Extracted records

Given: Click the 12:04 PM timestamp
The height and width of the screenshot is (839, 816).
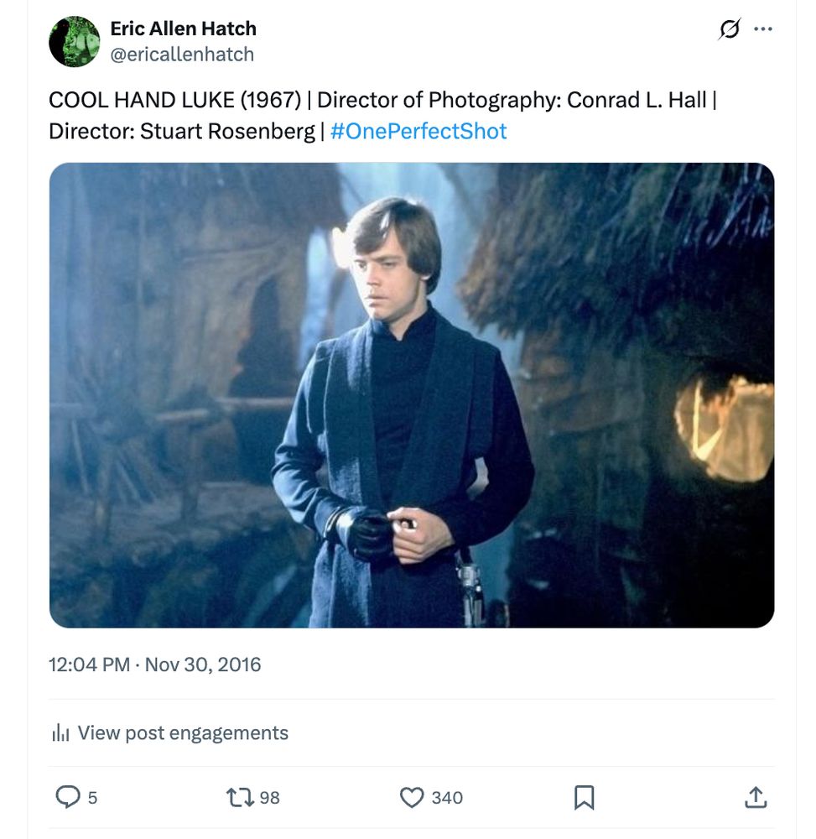Looking at the screenshot, I should pos(89,664).
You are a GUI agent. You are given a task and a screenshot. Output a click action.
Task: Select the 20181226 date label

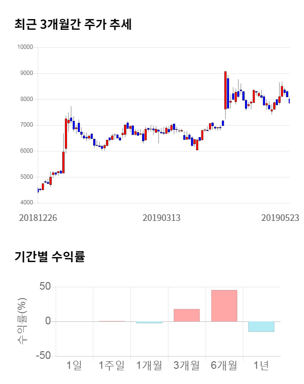(x=38, y=218)
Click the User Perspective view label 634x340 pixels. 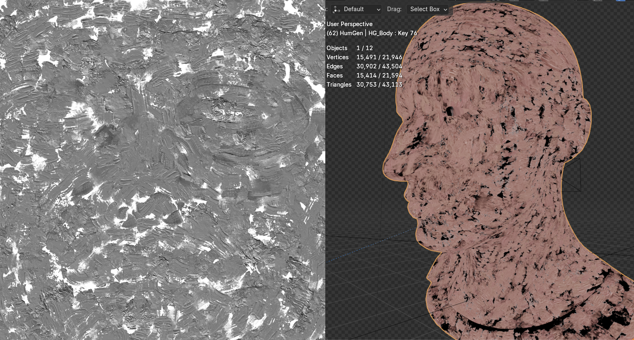click(349, 24)
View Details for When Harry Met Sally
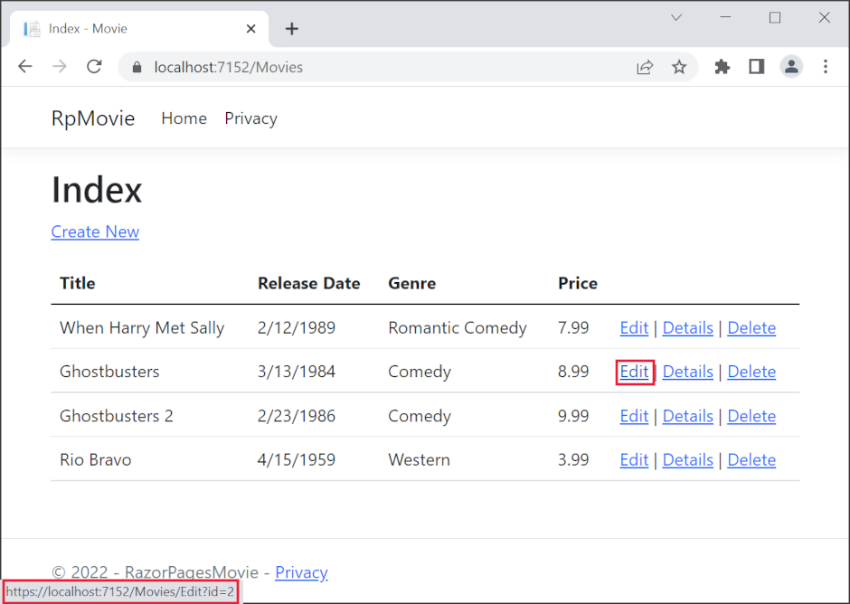The image size is (850, 604). coord(687,327)
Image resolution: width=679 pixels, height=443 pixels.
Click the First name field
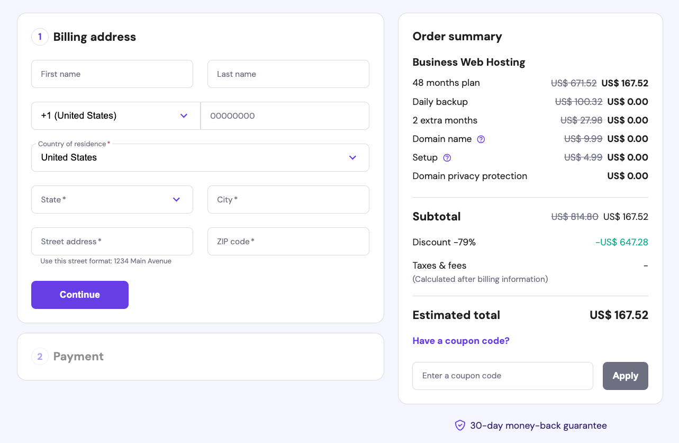[112, 74]
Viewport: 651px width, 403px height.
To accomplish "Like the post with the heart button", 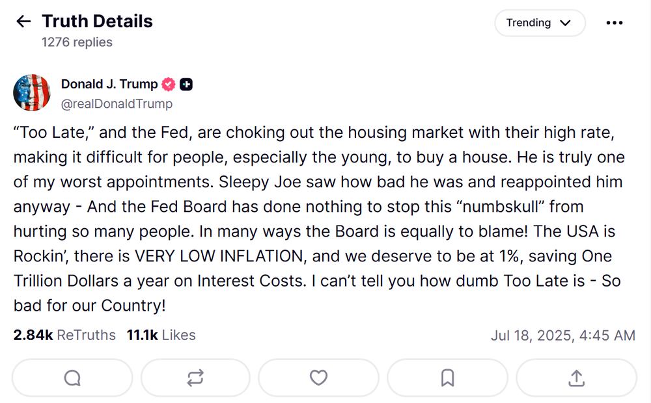I will click(318, 378).
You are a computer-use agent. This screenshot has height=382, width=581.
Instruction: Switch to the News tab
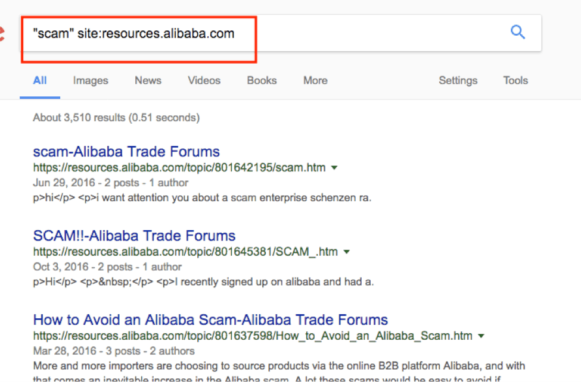(148, 80)
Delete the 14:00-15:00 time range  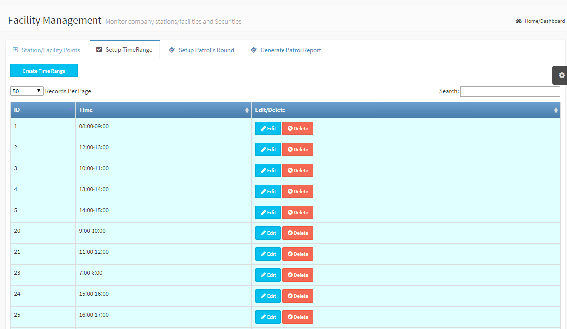point(297,213)
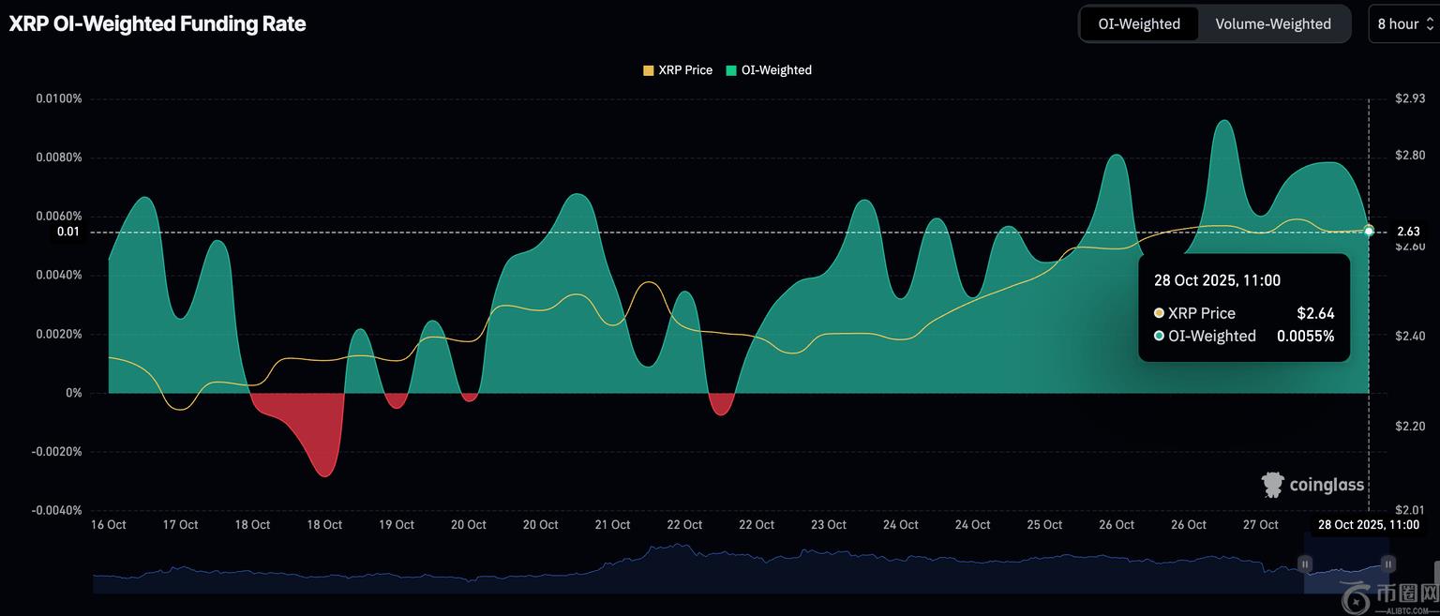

What needs to be done
When a line among the entries above contains "agent", copy it.

Your response
You are a GUI agent. You are given a task and a screenshot. Output a click action.
You are a computer-use agent. This screenshot has height=382, width=581.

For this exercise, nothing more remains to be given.